Data supplied section start

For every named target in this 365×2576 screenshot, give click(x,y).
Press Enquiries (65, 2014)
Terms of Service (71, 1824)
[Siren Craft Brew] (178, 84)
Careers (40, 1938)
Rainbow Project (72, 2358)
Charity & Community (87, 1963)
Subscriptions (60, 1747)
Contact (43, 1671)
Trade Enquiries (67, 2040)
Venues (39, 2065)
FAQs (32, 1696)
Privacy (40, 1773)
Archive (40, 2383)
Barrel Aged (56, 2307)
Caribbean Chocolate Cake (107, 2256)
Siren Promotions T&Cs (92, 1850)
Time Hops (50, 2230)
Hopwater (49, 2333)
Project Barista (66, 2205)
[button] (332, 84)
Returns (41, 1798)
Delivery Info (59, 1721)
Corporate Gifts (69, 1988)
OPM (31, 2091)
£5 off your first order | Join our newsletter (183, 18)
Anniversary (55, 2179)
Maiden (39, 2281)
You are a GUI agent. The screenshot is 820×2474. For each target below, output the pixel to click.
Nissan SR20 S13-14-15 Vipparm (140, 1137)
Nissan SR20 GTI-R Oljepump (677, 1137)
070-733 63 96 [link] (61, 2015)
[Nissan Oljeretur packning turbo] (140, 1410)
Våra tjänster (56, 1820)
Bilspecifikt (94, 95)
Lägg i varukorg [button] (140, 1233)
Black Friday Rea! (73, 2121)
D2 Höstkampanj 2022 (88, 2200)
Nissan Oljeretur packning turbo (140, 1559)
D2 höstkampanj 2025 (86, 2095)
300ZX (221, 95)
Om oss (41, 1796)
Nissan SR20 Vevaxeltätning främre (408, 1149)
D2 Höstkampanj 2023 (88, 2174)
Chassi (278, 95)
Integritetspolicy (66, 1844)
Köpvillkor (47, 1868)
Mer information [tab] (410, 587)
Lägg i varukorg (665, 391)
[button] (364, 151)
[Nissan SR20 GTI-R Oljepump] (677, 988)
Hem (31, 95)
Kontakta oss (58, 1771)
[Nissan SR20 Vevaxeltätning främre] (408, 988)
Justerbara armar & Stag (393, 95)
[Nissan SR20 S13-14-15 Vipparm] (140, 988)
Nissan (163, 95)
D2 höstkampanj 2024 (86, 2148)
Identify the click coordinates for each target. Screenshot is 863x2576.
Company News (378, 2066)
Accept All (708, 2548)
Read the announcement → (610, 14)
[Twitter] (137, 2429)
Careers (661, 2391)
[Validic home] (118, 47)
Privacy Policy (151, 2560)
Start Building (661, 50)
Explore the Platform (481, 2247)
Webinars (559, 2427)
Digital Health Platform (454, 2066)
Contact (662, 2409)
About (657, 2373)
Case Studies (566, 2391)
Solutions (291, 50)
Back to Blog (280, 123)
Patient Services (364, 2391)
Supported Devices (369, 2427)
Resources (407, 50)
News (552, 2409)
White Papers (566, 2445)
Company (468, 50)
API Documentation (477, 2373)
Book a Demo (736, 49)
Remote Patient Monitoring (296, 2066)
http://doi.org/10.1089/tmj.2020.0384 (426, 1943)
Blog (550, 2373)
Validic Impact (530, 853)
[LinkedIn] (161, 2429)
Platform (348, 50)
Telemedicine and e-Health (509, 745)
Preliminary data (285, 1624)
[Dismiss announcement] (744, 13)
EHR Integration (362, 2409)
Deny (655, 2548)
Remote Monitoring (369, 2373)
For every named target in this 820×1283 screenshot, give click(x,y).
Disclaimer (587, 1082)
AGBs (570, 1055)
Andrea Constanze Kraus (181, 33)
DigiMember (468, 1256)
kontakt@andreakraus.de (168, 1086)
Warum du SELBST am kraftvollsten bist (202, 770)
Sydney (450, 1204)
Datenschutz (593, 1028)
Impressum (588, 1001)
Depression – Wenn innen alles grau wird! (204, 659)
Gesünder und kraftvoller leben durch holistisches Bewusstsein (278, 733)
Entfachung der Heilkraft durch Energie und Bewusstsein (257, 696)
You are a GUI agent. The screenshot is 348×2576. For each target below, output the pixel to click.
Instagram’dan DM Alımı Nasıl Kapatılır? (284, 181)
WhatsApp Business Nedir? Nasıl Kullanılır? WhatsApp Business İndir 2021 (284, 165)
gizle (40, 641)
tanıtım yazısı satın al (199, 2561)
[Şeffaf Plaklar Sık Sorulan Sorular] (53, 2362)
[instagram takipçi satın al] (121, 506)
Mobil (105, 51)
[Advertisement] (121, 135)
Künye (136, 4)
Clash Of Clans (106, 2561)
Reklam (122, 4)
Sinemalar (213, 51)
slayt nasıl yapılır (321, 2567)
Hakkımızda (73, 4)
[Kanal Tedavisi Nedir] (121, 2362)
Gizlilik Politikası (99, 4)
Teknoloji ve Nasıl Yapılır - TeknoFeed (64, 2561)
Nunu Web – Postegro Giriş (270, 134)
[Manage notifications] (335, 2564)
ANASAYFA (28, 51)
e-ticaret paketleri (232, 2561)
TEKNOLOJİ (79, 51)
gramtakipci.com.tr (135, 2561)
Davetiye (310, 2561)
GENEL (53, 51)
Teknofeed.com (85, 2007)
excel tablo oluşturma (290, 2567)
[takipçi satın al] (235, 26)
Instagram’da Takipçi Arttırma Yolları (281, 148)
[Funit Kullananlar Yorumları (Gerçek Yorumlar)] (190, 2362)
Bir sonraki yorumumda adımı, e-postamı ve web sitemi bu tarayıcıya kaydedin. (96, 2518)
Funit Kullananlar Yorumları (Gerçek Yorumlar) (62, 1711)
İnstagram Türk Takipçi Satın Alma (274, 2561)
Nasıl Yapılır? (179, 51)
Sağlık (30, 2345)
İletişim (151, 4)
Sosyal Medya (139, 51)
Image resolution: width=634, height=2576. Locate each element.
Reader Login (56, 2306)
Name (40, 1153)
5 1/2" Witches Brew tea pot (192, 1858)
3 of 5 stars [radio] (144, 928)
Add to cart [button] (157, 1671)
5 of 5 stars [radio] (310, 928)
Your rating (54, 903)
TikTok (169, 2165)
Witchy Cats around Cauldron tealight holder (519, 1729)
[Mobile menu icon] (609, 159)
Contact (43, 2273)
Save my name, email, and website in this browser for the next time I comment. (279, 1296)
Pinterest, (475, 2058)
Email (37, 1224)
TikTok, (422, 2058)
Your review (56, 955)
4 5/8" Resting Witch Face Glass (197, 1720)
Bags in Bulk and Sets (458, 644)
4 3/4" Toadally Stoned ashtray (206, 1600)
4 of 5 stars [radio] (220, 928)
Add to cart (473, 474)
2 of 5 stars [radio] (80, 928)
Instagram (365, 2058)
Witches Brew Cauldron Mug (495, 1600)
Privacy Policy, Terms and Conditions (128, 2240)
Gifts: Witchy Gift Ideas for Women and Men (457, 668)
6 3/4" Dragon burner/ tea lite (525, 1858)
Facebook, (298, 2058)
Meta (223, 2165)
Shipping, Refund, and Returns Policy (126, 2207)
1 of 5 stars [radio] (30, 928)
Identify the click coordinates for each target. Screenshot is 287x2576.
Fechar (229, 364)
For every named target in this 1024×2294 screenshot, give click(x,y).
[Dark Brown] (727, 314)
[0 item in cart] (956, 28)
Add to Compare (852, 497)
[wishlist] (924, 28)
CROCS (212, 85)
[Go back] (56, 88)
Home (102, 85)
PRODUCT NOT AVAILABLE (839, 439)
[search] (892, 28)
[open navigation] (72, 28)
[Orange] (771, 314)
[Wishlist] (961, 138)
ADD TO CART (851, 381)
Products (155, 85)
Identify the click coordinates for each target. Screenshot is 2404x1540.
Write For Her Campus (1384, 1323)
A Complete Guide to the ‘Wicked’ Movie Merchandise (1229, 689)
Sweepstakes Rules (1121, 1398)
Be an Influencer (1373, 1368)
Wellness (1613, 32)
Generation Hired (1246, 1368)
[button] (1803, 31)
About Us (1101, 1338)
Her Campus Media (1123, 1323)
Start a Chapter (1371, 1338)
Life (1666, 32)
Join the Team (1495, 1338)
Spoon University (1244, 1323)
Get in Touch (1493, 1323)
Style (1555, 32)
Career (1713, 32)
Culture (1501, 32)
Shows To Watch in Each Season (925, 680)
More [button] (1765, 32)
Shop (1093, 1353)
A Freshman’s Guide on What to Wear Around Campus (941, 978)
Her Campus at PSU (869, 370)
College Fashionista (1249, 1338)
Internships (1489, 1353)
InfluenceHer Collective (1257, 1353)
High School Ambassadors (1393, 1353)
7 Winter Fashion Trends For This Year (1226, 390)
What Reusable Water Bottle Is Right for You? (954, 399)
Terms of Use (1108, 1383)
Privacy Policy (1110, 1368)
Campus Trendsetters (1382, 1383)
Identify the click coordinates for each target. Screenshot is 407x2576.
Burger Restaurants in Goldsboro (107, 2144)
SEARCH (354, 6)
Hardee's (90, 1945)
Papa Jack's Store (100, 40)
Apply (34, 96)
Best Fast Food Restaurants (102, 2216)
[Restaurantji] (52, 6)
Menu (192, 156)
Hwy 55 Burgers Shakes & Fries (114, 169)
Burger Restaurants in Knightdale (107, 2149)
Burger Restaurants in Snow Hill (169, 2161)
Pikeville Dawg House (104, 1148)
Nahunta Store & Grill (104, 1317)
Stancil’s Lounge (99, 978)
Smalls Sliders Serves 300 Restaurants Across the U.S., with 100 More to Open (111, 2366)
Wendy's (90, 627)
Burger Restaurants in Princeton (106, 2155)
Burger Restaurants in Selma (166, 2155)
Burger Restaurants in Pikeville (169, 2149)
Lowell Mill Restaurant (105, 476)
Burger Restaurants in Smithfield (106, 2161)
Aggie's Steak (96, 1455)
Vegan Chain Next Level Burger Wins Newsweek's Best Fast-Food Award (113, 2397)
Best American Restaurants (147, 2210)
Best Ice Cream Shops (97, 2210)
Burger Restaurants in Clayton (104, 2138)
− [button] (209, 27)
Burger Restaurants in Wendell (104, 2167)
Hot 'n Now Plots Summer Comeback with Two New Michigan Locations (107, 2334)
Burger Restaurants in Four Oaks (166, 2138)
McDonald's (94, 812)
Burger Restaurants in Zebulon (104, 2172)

Data supplied section end

What the task asks: Please give back only the lines between the first line of the entries and the line with "Köpvillkor (47, 1868)", both ends included, word for word.

Response for this exercise:
For every named target in this 365×2576 screenshot, give click(x,y).
Press Enquiries (65, 2014)
Terms of Service (71, 1824)
[Siren Craft Brew] (178, 84)
Careers (40, 1938)
Rainbow Project (72, 2358)
Charity & Community (87, 1963)
Subscriptions (60, 1747)
Contact (43, 1671)
Trade Enquiries (67, 2040)
Venues (39, 2065)
FAQs (32, 1696)
Privacy (40, 1773)
Archive (40, 2383)
Barrel Aged (56, 2307)
Caribbean Chocolate Cake (107, 2256)
Siren Promotions T&Cs (92, 1850)
Time Hops (50, 2230)
Hopwater (49, 2333)
Project Barista (66, 2205)
[button] (332, 84)
Returns (41, 1798)
Delivery Info (59, 1721)
Corporate Gifts (69, 1988)
OPM (31, 2091)
£5 off your first order | Join our newsletter (183, 18)
Anniversary (55, 2179)
Maiden (39, 2281)
You are a GUI agent. The screenshot is 820×2474. For each target below, output the pixel to click.
Nissan SR20 S13-14-15 Vipparm (140, 1137)
Nissan SR20 GTI-R Oljepump (677, 1137)
070-733 63 96 [link] (61, 2015)
[Nissan Oljeretur packning turbo] (140, 1410)
Våra tjänster (56, 1820)
Bilspecifikt (94, 95)
Lägg i varukorg [button] (140, 1233)
Black Friday Rea! (73, 2121)
D2 Höstkampanj 2022 (88, 2200)
Nissan Oljeretur packning turbo (140, 1559)
D2 höstkampanj 2025 (86, 2095)
300ZX (221, 95)
Om oss (41, 1796)
Nissan SR20 Vevaxeltätning främre (408, 1149)
D2 Höstkampanj 2023 (88, 2174)
Chassi (278, 95)
Integritetspolicy (66, 1844)
Köpvillkor (47, 1868)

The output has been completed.